── SOURCE RECORDS

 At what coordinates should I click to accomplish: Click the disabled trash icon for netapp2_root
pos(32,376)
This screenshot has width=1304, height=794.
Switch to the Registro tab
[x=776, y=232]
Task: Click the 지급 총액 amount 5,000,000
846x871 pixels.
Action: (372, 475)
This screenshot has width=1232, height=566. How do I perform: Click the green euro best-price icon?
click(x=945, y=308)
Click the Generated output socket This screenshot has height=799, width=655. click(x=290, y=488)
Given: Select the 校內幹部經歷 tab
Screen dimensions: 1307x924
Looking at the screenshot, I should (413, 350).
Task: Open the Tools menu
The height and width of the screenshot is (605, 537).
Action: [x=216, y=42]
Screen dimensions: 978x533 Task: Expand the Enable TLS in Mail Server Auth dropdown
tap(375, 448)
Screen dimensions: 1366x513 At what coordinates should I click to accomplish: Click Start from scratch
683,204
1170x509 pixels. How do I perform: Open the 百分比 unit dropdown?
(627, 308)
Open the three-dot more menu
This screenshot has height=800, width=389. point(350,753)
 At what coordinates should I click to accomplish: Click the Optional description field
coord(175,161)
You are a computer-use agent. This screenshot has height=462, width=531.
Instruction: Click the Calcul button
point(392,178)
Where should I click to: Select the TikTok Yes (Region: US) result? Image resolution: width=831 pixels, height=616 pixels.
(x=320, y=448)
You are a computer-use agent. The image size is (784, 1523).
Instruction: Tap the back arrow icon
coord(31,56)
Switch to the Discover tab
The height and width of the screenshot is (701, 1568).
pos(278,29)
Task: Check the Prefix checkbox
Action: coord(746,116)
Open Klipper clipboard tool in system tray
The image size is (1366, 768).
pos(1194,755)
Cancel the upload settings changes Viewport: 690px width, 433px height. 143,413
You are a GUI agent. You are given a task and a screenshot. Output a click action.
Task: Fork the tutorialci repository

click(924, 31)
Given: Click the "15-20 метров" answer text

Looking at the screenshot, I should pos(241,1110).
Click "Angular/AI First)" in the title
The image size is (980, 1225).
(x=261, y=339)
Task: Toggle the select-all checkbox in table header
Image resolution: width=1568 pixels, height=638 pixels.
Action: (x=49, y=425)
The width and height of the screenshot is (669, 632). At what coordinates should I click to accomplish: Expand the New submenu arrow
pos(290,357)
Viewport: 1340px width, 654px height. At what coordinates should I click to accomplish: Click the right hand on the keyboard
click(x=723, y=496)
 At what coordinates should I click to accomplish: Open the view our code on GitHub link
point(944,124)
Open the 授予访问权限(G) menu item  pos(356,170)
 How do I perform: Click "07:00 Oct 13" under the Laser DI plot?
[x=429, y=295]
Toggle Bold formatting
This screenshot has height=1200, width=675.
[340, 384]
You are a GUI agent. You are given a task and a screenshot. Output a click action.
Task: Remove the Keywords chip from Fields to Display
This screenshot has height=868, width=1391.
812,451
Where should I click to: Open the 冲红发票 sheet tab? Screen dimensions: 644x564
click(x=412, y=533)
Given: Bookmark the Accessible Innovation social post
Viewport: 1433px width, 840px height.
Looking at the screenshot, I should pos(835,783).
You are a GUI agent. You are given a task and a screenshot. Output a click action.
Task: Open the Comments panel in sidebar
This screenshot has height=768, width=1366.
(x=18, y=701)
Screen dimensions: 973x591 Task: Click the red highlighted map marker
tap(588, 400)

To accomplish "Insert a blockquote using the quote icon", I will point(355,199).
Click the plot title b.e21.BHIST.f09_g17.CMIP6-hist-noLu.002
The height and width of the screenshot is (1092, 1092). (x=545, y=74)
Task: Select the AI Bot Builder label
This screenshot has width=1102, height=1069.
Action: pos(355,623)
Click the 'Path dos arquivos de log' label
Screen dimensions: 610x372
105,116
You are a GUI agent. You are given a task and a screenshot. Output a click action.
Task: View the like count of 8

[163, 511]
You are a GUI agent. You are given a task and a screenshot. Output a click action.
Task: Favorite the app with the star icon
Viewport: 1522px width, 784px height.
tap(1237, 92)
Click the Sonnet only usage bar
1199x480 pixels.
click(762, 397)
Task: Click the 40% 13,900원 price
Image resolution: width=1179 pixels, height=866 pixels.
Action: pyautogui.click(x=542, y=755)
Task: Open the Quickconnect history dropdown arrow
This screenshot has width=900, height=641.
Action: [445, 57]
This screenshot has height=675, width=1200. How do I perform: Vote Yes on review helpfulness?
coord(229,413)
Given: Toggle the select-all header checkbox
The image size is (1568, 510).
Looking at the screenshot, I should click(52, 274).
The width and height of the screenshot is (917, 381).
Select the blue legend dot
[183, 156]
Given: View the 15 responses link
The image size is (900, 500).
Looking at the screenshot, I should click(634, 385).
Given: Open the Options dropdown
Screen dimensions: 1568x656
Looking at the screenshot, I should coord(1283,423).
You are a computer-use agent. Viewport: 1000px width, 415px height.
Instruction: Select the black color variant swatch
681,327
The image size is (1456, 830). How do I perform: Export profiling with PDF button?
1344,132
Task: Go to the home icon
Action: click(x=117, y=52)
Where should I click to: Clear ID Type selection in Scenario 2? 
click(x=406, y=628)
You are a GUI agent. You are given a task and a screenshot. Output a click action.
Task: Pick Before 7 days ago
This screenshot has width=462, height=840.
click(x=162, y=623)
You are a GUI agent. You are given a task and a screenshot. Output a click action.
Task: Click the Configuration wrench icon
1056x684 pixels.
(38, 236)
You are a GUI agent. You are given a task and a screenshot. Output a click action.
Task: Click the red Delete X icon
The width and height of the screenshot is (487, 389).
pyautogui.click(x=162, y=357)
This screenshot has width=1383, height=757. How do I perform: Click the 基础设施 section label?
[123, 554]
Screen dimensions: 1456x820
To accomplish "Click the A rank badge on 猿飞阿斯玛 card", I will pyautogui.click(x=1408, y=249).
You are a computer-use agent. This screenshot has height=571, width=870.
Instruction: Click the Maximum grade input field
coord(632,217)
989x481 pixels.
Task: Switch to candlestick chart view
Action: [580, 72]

────

**DIRECTIVE**:
Retype the lines above word for word.

**ANSWER IN FULL**:
 At what coordinates should I click to accomplish: Click the disabled trash icon for netapp2_root
pos(32,376)
This screenshot has width=1304, height=794.
Switch to the Registro tab
[x=776, y=232]
Task: Click the 지급 총액 amount 5,000,000
846x871 pixels.
Action: (372, 475)
This screenshot has width=1232, height=566. How do I perform: Click the green euro best-price icon?
click(x=945, y=308)
Click the Generated output socket This screenshot has height=799, width=655. click(x=290, y=488)
Given: Select the 校內幹部經歷 tab
Screen dimensions: 1307x924
Looking at the screenshot, I should (413, 350).
Task: Open the Tools menu
The height and width of the screenshot is (605, 537).
Action: [x=216, y=42]
Screen dimensions: 978x533 Task: Expand the Enable TLS in Mail Server Auth dropdown
tap(375, 448)
Screen dimensions: 1366x513 At what coordinates should I click to accomplish: Click Start from scratch
683,204
1170x509 pixels. How do I perform: Open the 百分比 unit dropdown?
(627, 308)
Open the three-dot more menu
This screenshot has height=800, width=389. point(350,753)
 At what coordinates should I click to accomplish: Click the Optional description field
coord(175,161)
You are a computer-use agent. This screenshot has height=462, width=531.
Instruction: Click the Calcul button
point(392,178)
Where should I click to: Select the TikTok Yes (Region: US) result? Image resolution: width=831 pixels, height=616 pixels.
(x=320, y=448)
You are a computer-use agent. The image size is (784, 1523).
Instruction: Tap the back arrow icon
coord(31,56)
Switch to the Discover tab
The height and width of the screenshot is (701, 1568).
pos(278,29)
Task: Check the Prefix checkbox
Action: coord(746,116)
Open Klipper clipboard tool in system tray
The image size is (1366, 768).
pos(1194,755)
Cancel the upload settings changes Viewport: 690px width, 433px height. 143,413
You are a GUI agent. You are given a task and a screenshot. Output a click action.
Task: Fork the tutorialci repository

click(924, 31)
Given: Click the "15-20 метров" answer text

Looking at the screenshot, I should pos(241,1110).
Click "Angular/AI First)" in the title
The image size is (980, 1225).
(x=261, y=339)
Task: Toggle the select-all checkbox in table header
Image resolution: width=1568 pixels, height=638 pixels.
Action: (x=49, y=425)
The width and height of the screenshot is (669, 632). At what coordinates should I click to accomplish: Expand the New submenu arrow
pos(290,357)
Viewport: 1340px width, 654px height. At what coordinates should I click to accomplish: Click the right hand on the keyboard
click(x=723, y=496)
 At what coordinates should I click to accomplish: Open the view our code on GitHub link
point(944,124)
Open the 授予访问权限(G) menu item  pos(356,170)
 How do I perform: Click "07:00 Oct 13" under the Laser DI plot?
[x=429, y=295]
Toggle Bold formatting
This screenshot has height=1200, width=675.
[340, 384]
You are a GUI agent. You are given a task and a screenshot. Output a click action.
Task: Remove the Keywords chip from Fields to Display
This screenshot has height=868, width=1391.
812,451
Where should I click to: Open the 冲红发票 sheet tab? Screen dimensions: 644x564
click(x=412, y=533)
Given: Bookmark the Accessible Innovation social post
Viewport: 1433px width, 840px height.
Looking at the screenshot, I should pos(835,783).
You are a GUI agent. You are given a task and a screenshot. Output a click action.
Task: Open the Comments panel in sidebar
This screenshot has height=768, width=1366.
(x=18, y=701)
Screen dimensions: 973x591 Task: Click the red highlighted map marker
tap(588, 400)

To accomplish "Insert a blockquote using the quote icon", I will point(355,199).
Click the plot title b.e21.BHIST.f09_g17.CMIP6-hist-noLu.002
The height and width of the screenshot is (1092, 1092). (x=545, y=74)
Task: Select the AI Bot Builder label
This screenshot has width=1102, height=1069.
Action: pos(355,623)
Click the 'Path dos arquivos de log' label
Screen dimensions: 610x372
105,116
You are a GUI agent. You are given a task and a screenshot. Output a click action.
Task: View the like count of 8

[163, 511]
You are a GUI agent. You are given a task and a screenshot. Output a click action.
Task: Favorite the app with the star icon
Viewport: 1522px width, 784px height.
tap(1237, 92)
Click the Sonnet only usage bar
1199x480 pixels.
click(762, 397)
Task: Click the 40% 13,900원 price
Image resolution: width=1179 pixels, height=866 pixels.
Action: pyautogui.click(x=542, y=755)
Task: Open the Quickconnect history dropdown arrow
This screenshot has width=900, height=641.
Action: [445, 57]
This screenshot has height=675, width=1200. How do I perform: Vote Yes on review helpfulness?
coord(229,413)
Given: Toggle the select-all header checkbox
The image size is (1568, 510).
Looking at the screenshot, I should click(52, 274).
The width and height of the screenshot is (917, 381).
Select the blue legend dot
[183, 156]
Given: View the 15 responses link
The image size is (900, 500).
Looking at the screenshot, I should click(634, 385).
Given: Open the Options dropdown
Screen dimensions: 1568x656
Looking at the screenshot, I should coord(1283,423).
You are a computer-use agent. Viewport: 1000px width, 415px height.
Instruction: Select the black color variant swatch
681,327
The image size is (1456, 830). How do I perform: Export profiling with PDF button?
1344,132
Task: Go to the home icon
Action: click(x=117, y=52)
Where should I click to: Clear ID Type selection in Scenario 2? 
click(x=406, y=628)
You are a GUI agent. You are given a task and a screenshot. Output a click action.
Task: Pick Before 7 days ago
This screenshot has width=462, height=840.
click(x=162, y=623)
You are a GUI agent. You are given a task and a screenshot. Output a click action.
Task: Click the Configuration wrench icon
1056x684 pixels.
(38, 236)
You are a GUI agent. You are given a task and a screenshot. Output a click action.
Task: Click the red Delete X icon
The width and height of the screenshot is (487, 389).
pyautogui.click(x=162, y=357)
This screenshot has width=1383, height=757. How do I perform: Click the 基础设施 section label?
[123, 554]
Screen dimensions: 1456x820
To accomplish "Click the A rank badge on 猿飞阿斯玛 card", I will pyautogui.click(x=1408, y=249).
You are a computer-use agent. This screenshot has height=571, width=870.
Instruction: Click the Maximum grade input field
coord(632,217)
989x481 pixels.
Task: Switch to candlestick chart view
Action: [580, 72]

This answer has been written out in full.